Подошел солдат, лет тридцати, среднего роста. Вылинявшая гимнастерка обтягивала его широкую грудь. Серые глаза спокойно смотрели на командира, только желвачки на скулах говорили, что Петров волнуется.

Яковенко протянул ему план, сказал таким тоном, словно отдавал самое обычное приказание:

— Надо прорывать ход сообщения к реке. Вот план. Возьмите с собой Андрусевича и приступайте к работе.

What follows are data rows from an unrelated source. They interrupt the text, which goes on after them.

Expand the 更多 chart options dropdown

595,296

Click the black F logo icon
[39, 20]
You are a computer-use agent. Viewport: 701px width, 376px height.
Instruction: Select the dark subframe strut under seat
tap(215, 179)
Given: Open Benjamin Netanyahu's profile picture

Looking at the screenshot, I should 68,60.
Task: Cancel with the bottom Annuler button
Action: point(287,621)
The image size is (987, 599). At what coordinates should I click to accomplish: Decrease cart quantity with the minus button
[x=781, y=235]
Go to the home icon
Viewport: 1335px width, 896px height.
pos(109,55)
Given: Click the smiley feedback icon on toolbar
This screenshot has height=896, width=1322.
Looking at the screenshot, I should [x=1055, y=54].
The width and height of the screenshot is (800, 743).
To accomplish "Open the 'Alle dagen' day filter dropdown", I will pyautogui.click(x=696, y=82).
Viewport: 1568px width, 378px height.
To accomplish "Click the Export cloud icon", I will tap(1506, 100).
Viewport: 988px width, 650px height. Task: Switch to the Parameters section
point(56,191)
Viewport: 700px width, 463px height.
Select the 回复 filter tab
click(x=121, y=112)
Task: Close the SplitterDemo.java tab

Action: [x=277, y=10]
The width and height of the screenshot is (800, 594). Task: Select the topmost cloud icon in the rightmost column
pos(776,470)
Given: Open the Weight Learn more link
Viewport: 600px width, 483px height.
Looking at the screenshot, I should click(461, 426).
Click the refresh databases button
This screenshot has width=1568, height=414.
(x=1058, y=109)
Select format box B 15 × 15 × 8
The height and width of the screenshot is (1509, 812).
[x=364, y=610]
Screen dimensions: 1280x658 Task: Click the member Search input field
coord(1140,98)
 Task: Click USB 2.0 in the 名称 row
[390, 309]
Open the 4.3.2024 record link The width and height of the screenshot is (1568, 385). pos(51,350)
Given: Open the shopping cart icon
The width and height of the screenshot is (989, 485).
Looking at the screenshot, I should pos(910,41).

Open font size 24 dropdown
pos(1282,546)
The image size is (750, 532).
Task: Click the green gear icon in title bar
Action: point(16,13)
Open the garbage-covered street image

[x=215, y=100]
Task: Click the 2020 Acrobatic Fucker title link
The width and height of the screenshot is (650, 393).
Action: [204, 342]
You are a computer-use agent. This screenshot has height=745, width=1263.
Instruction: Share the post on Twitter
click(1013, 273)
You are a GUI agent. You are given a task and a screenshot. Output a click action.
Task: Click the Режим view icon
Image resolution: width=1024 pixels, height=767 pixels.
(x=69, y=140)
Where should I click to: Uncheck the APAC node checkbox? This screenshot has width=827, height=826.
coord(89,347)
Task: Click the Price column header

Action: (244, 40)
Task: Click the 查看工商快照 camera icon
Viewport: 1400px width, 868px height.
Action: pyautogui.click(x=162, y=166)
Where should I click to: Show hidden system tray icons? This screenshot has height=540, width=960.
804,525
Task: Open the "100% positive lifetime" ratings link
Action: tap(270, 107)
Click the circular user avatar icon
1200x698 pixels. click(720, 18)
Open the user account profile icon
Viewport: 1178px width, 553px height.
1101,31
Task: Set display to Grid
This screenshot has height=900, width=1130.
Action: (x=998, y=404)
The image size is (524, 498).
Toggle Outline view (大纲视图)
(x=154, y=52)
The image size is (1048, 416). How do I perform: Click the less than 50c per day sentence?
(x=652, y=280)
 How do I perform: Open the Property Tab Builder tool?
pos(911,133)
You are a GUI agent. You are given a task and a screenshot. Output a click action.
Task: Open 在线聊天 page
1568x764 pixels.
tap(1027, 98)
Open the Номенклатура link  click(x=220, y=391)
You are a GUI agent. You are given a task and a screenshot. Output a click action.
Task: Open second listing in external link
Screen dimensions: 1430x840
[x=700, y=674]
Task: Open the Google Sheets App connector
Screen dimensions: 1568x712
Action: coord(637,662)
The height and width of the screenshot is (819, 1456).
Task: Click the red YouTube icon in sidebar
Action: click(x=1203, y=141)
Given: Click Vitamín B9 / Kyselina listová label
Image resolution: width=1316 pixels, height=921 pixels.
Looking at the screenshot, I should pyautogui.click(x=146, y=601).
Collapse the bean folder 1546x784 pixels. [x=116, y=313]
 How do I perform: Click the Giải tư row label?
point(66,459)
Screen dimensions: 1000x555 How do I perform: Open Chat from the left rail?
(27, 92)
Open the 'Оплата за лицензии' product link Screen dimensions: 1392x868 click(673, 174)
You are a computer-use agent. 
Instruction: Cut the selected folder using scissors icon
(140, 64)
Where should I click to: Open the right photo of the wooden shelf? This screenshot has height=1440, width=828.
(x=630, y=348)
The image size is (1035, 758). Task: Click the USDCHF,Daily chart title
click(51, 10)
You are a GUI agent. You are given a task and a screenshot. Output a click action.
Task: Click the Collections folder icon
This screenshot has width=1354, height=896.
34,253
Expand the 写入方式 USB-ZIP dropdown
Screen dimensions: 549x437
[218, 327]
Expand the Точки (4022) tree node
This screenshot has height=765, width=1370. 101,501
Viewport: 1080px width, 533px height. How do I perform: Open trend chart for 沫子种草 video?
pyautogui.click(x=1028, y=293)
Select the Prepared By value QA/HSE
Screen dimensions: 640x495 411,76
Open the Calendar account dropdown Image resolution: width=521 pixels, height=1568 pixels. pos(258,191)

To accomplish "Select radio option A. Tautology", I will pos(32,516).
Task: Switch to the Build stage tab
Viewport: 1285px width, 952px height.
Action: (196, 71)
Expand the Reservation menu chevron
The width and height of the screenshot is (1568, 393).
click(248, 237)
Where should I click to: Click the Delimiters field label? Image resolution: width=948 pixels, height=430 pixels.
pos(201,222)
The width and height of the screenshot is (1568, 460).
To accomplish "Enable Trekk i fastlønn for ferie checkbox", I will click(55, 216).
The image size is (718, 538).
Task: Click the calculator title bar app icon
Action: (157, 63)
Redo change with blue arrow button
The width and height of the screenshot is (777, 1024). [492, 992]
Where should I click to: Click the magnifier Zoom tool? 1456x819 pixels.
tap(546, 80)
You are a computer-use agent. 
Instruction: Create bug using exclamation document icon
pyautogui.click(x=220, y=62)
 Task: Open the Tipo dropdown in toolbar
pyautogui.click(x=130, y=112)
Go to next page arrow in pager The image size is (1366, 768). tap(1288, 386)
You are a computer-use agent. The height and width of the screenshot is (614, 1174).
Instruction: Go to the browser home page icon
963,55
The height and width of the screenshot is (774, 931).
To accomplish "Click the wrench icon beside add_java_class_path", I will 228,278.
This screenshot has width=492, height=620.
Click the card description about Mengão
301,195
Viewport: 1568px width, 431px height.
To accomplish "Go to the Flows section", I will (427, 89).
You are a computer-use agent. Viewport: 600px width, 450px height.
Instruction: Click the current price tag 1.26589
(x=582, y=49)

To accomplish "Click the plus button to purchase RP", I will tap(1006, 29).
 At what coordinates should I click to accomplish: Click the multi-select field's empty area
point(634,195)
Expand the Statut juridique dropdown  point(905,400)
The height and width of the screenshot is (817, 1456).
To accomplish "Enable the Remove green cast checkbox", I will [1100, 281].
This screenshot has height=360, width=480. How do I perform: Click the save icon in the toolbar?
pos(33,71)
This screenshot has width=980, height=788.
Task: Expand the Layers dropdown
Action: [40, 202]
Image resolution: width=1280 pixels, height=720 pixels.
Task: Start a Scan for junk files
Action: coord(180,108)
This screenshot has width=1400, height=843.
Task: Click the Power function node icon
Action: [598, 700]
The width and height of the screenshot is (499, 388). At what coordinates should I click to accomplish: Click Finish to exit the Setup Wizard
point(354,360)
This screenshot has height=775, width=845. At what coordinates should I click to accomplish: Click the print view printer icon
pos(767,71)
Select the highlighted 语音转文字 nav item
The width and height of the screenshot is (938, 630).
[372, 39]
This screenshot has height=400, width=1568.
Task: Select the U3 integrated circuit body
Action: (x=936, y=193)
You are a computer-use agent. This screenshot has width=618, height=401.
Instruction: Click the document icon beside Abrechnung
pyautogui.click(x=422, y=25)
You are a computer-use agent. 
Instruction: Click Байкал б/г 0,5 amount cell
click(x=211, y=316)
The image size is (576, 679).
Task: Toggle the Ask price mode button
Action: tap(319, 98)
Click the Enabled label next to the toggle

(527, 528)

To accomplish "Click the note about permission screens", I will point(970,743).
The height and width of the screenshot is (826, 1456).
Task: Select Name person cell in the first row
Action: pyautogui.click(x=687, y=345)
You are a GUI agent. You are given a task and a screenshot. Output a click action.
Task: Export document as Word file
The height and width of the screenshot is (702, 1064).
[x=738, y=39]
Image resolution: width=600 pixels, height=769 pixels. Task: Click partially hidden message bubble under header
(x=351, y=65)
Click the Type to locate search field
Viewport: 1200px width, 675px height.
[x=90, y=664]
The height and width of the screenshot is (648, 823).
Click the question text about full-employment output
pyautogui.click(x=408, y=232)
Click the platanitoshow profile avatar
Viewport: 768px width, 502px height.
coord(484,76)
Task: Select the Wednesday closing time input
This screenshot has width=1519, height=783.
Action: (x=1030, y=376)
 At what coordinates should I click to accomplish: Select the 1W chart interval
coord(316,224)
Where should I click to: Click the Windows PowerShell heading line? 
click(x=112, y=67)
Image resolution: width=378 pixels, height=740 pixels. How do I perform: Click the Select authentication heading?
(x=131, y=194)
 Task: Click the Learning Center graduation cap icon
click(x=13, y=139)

Андрусевич, услыхав свою фамилию, быстро вскочил с нар, одернул гимнастерку. Это был молодой еще солдат, с очень светлыми ресницами и бровями, выделявшимися на загорелом, обветренном лице. Зеленые, с коричневыми крапинками, глаза выдавали волнение, хотя молодой солдат и пытался его скрыть. Он прибыл с пополнением всего недели две назад, когда дивизия вела тяжелые оборонительные бои. Вначале оборона батальона, в котором Андрусевичу довелось служить, проходила у заводского поселка. Но постепенно батальону приходилось отходить: силы его таяли, а гитлеровцы, не считаясь с потерями, подбрасывали все новые и новые силы. Теперь отходить было некуда: внизу была Волга, наверху, на круче волжского берега, гитлеровцы. Удержатся ли они вшестером в этом блиндаже, случайно попавшемся на пути? Пробьются ли к ним свои на помощь? Эти вопросы мучали молодого солдата. Но он молчал, потому что боялся прослыть трусом, только напряженно вглядывался в лица товарищей, стараясь прочитать в их глазах, что они думают.